*** Listing

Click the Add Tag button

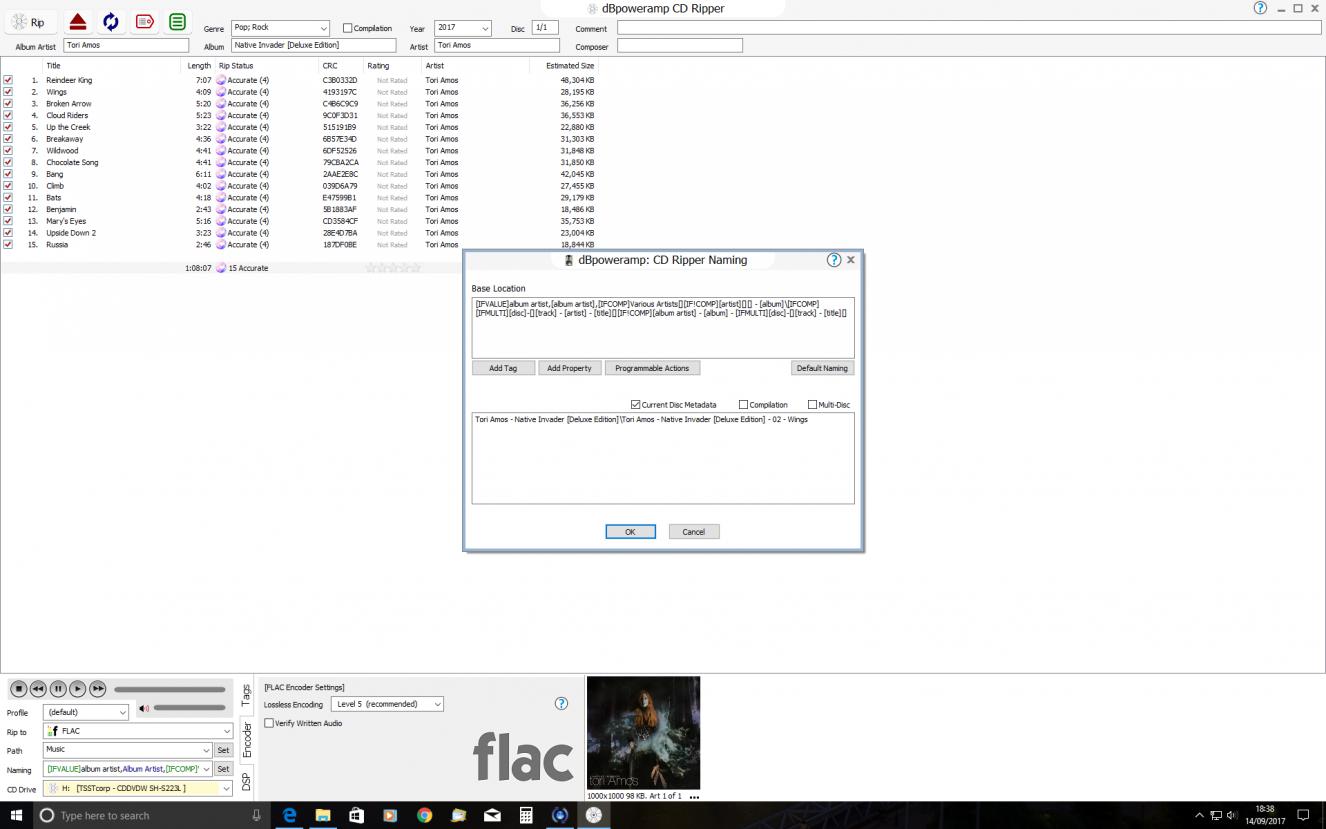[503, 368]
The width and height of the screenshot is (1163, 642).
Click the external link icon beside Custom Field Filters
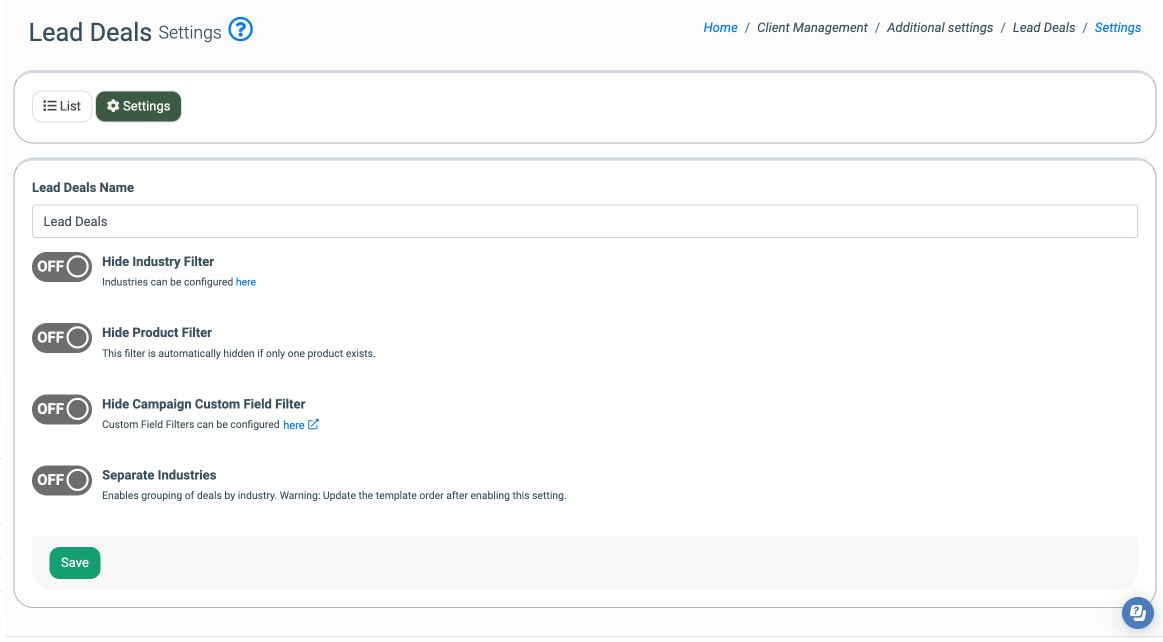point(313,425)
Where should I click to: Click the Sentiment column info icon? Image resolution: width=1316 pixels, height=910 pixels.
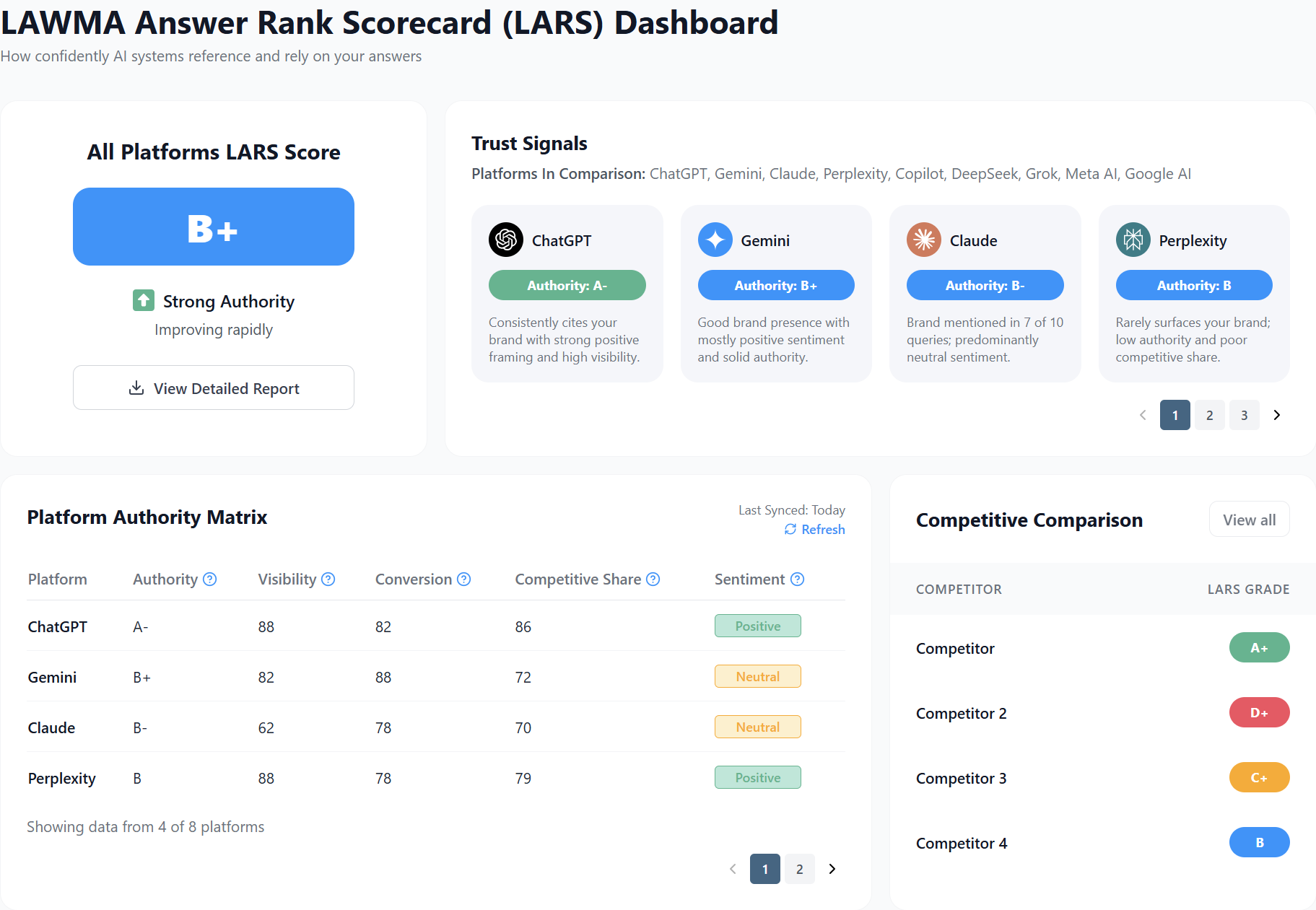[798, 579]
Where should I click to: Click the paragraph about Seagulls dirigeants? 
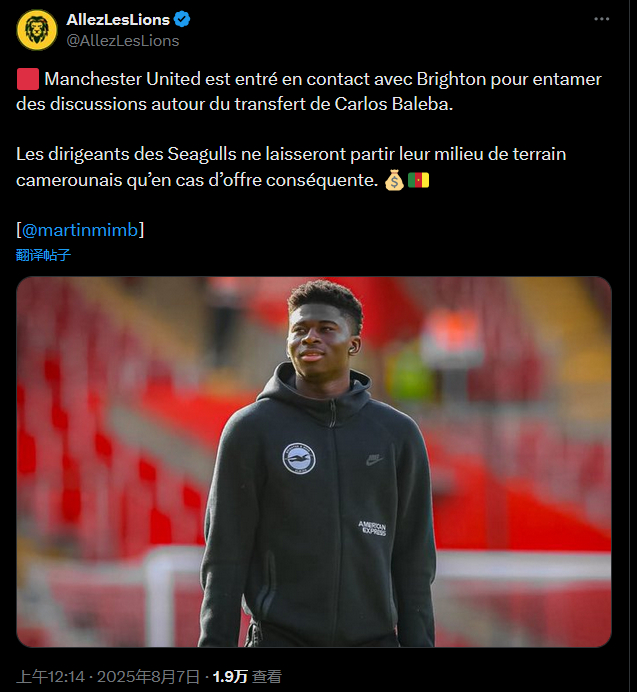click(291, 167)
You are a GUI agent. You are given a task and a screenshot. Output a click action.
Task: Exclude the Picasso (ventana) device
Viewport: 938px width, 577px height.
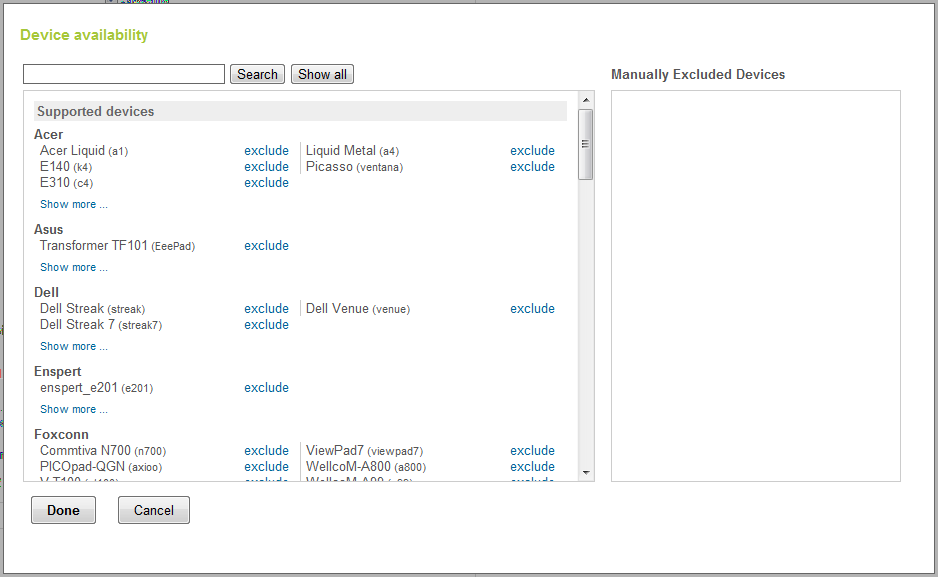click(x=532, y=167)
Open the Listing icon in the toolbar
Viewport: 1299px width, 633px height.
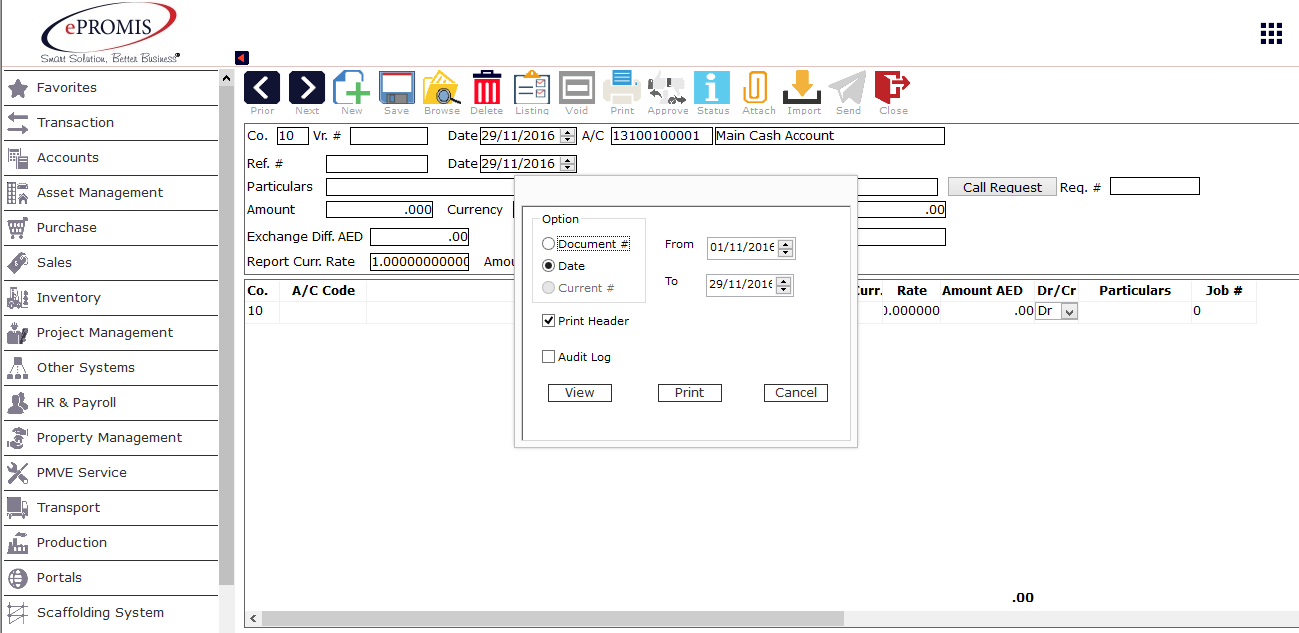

******

**Aim of the exercise**
Reproduce the rows from the line containing "Where should I click to: Click the Sentiment" through the end of the records, inclusive, keeping the requests as they are but increasing every coordinate in the answers by 86. Leave the pictures out of your answer.

**Result of this exercise**
Where should I click to: Click the Sentiment column info icon? Image resolution: width=1316 pixels, height=910 pixels.
[884, 665]
Where should I click to: Click the paragraph about Seagulls dirigeants? 
click(377, 253)
You are a GUI agent. You are given a task and a screenshot. Output a click action.
Task: Exclude the Picasso (ventana) device
Viewport: 938px width, 577px height.
click(x=618, y=253)
Open the Listing icon in the toolbar
Viewport: 1299px width, 633px height.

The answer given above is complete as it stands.